There are four elements that help create a sense of community and a community newspaper can impact each of these four elements.
First, a community has a sense of membership. This includes some sort of defined boundaries, emotional safety, a sense of belonging and identification, a personal investment, a common symbol system and influence.
"Influence works both ways in a community. Members need to feel that they have some influence in the group, and some influence by the group on its members is needed for group cohesion. Current research on rural and urban communities have found that a sense of community is a major factor in development and growth," said Burton.
Integration and fulfillment of needs contributes to a sense of community. Members need to feel rewarded in some way for their participation in the community.
There also needs to be a shared emotional connection. This is the definitive element for true community, it includes shared history and shared participation. This can revolve around the school or other community institutions and a newspaper can help support.
"A number of different efforts have been undertaken by newspapers to help build this sense of community. Some newspapers organize and host meetings of residents for community editorial boards to strengthen how they work with the community," said Burton.
However, the ability of a newspaper to be able to commit time and staff to an editorial board or other community efforts depend on the financial health of the newspaper.
"Saying we want an improved community and then ignoring the community newspaper simply does not make sense," said Burton. "It also does not result in an improved community."
How does a reader know if a newspaper is contributing to a sense of community? Burton says there is a checklist that measures the degree to which newspapers reveal community structure.
Does your community newspaper provide the following?
- Contact information for community leaders, officials, experts, and community organizations.
- Information from community leaders, officials, experts, and organizations that is usable and relevant to community members.
- Information on community services and institutions like government, school and churches.
- Information so that communities understand how to use services and institutions.
- Information on clubs and organizations.
- Information that helps communities understand how to get involved with local or relevant clubs and organizations.

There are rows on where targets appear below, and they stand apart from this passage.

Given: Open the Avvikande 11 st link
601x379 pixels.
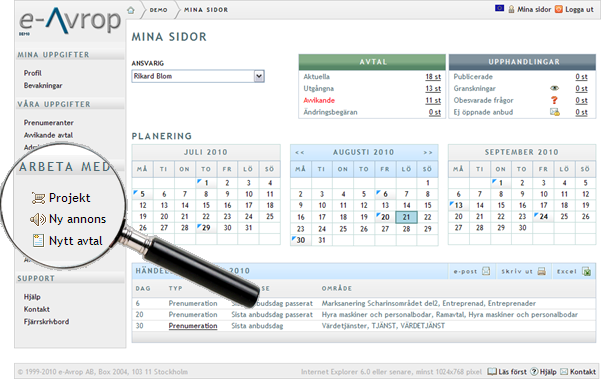Looking at the screenshot, I should (433, 100).
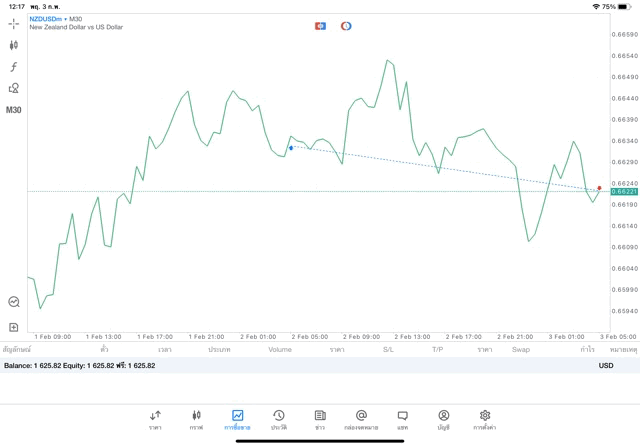Open the drawing objects shapes tool
Screen dimensions: 640x447
14,88
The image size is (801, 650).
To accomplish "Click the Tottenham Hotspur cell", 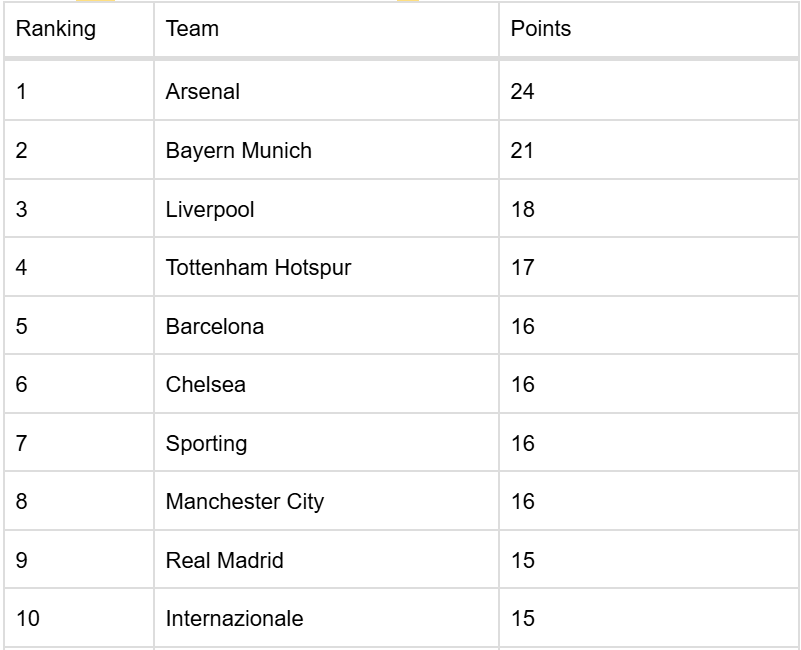I will pos(258,268).
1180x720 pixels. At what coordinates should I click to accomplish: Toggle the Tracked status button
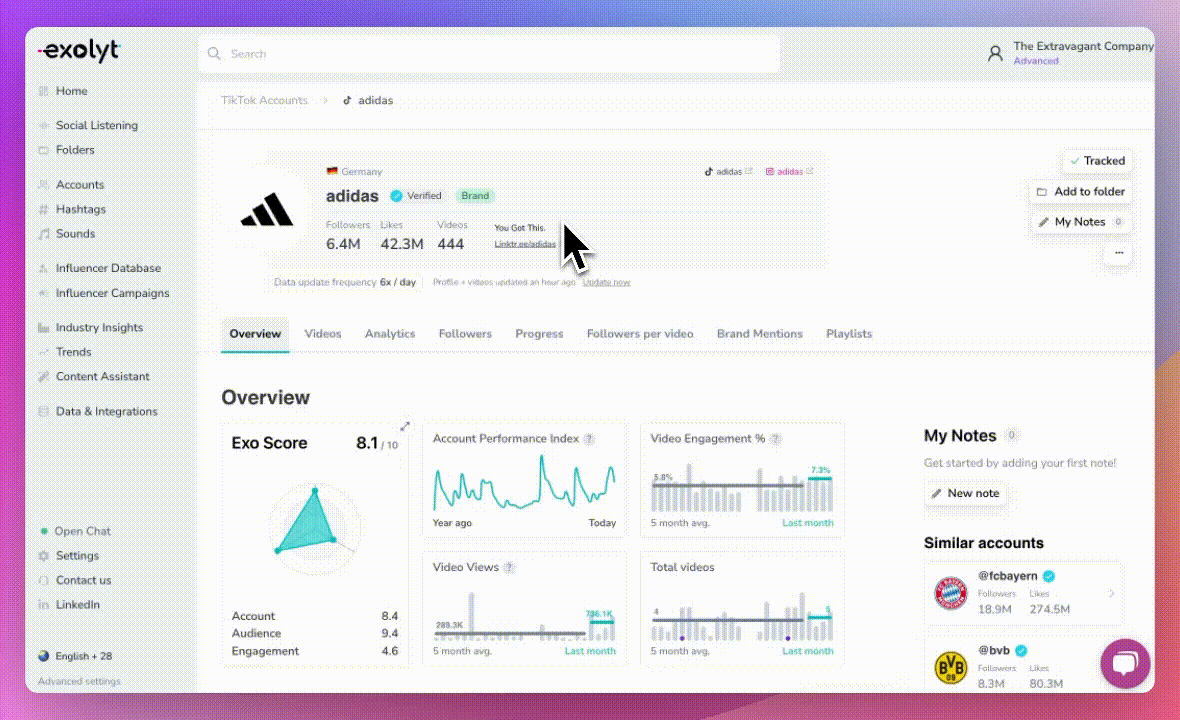1097,161
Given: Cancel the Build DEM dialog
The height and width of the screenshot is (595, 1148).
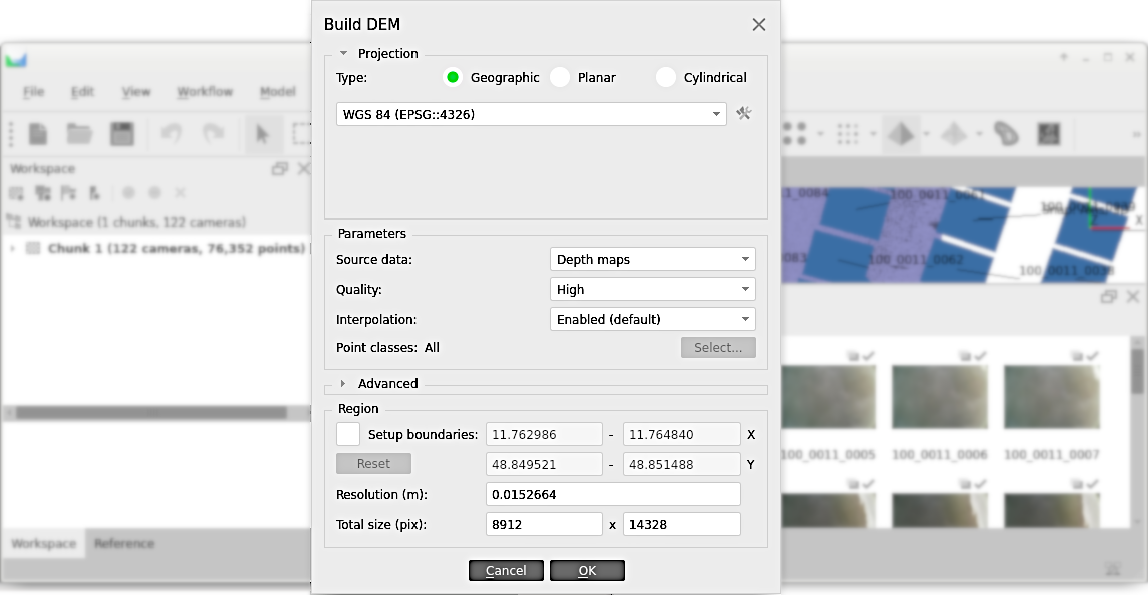Looking at the screenshot, I should pos(506,570).
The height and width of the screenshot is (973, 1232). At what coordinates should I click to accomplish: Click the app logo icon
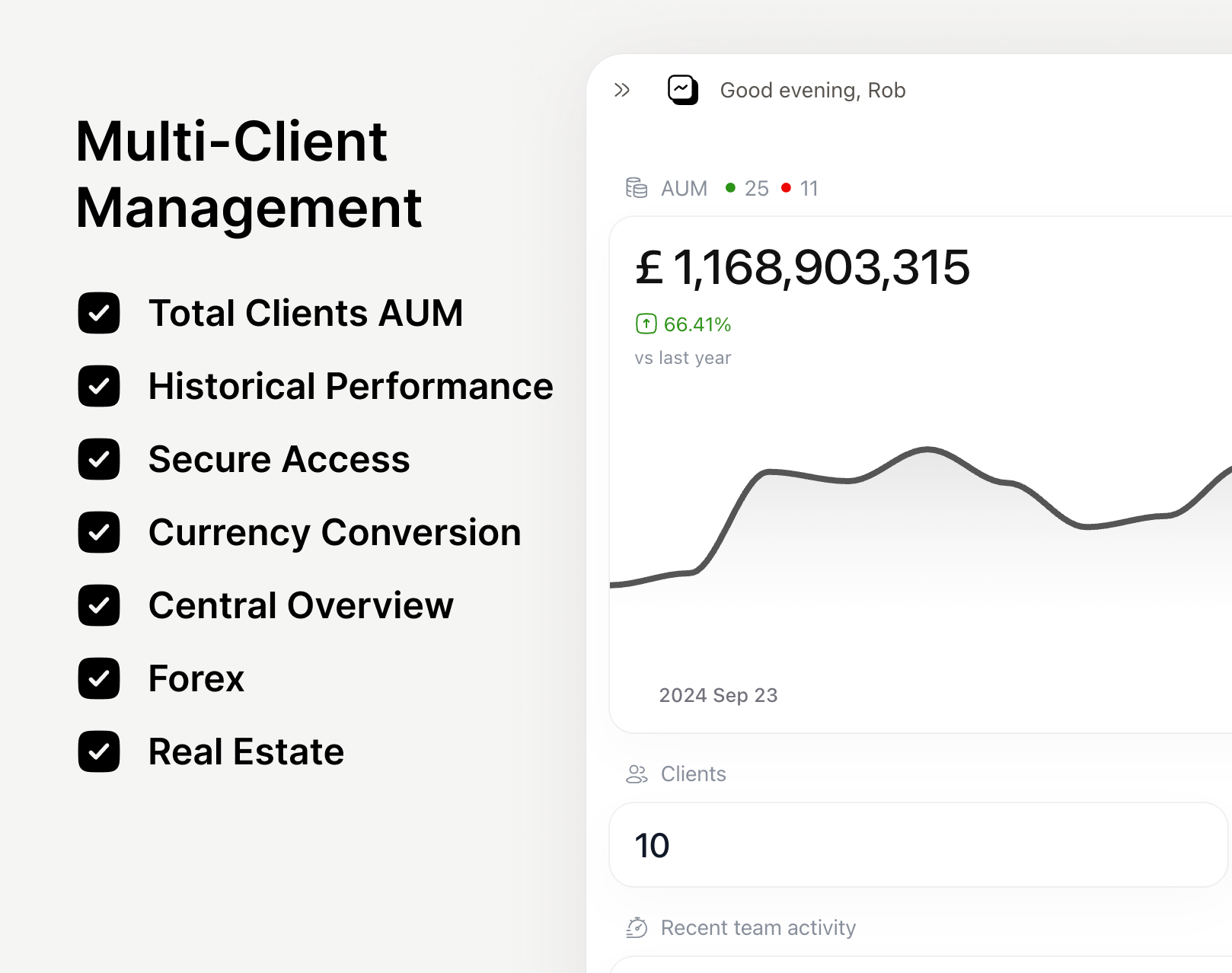click(x=683, y=90)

- Information that helps communities take advantage of local or relevant events and festivities.
"We don't get a better community by pulling out of our community newspapers," said Burton. "There are new online tools that connect people, I understand that, but a local newspaper that has the community's interest at heart is an important tool for improving a sense of community. The institution of a community newspaper deserves our time, our subscriptions and our ad dollars, especially in rural areas. The end result will be good for our community and for your family."